Justin Trudeau Gives Snarky Reporter A Lesson In Quantum Computing

"Don't interrupt me," the Canadian PM quipped.

Forget the incredible yoga strength, the charming feminist talk, or that glorious hair. Canadian Prime Minister Justin Trudeau is more than a pretty face.

Much more, according to the clip below from a press conference at the Perimeter Institute for Theoretical Physics in Ontario on Friday.

When a reporter sarcastically suggested that the prime minister explain quantum computing, Trudeau took up the challenge without missing a beat.

"Very simply, normal computers work by ..." the prime minister explained, as the crowd erupted with laughter.

"No, no, no.
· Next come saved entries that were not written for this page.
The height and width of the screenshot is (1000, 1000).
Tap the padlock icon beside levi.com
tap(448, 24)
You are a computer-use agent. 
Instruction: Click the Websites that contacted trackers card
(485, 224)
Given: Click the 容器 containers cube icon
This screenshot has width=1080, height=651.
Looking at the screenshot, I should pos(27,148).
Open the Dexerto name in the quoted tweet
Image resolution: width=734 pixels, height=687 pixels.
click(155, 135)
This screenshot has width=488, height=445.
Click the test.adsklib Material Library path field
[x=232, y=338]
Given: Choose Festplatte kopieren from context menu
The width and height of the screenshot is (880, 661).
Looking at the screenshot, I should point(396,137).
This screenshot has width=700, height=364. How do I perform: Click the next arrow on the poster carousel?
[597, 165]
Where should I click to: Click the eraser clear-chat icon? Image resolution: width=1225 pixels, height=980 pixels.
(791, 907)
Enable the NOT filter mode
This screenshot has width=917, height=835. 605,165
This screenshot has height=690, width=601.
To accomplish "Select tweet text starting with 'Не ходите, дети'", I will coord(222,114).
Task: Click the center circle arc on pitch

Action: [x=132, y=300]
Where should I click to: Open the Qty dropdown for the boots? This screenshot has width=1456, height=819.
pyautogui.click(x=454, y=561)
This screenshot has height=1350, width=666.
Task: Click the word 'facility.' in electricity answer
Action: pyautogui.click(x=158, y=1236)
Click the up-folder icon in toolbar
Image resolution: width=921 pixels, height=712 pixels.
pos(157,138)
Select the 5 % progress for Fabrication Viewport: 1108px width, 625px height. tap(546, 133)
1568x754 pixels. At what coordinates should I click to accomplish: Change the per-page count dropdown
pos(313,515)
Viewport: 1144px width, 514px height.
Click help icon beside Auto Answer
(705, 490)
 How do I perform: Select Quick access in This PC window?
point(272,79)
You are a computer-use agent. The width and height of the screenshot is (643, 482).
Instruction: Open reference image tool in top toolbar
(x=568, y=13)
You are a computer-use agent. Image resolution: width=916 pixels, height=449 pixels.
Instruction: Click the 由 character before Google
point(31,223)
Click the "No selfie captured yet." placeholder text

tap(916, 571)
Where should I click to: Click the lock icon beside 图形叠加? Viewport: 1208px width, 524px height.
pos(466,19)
Don't interrupt me," he continued with a smirk. "Normal computers work, either there's one power going through a wire or not. It's one or a zero, they're binary systems. What quantum states allow for is much more complex information to be encoded into a single bit."

Trudeau's enthusiastic explanation drew a standing ovation from the audience, which was filled with physicists, future physicists and reporters at the world-renowned think tank.

He might as well have dropped the mic then and there, but instead, with his trademark smile, added: "Don't get me going on this or we'll be here all day. Trust me."

Sure, his quantum bit sounded great -- but was Trudeau's explanation correct?

All signs point to yes.

Martin Laforest, a quantum computing expert at the University of Waterloo, told HuffPost Canada that, while Trudeau had just learned about quantum computing that morning, his answer was "quite accurate."

Trudeau visited the Ontario institute to announce $50 million of federal funding, which will be distributed over five years. He was welcomed to the conference via webcam by famed physicist Stephen Hawking, who is Perimeter's distinguished visiting research chair.

Two-hundred high school students also joined the conference as part of the a program to inspire future women in science, CBC News reported.

"It's extremely important to underline just how essential the work being done here is, not just for Canada but for the entire world," Trudeau said, according to CBC News.

If there's one lesson to be learned here -- aside from the one in quantum computing -- it's to never assume there's a limit to Justin Trudeau's talent.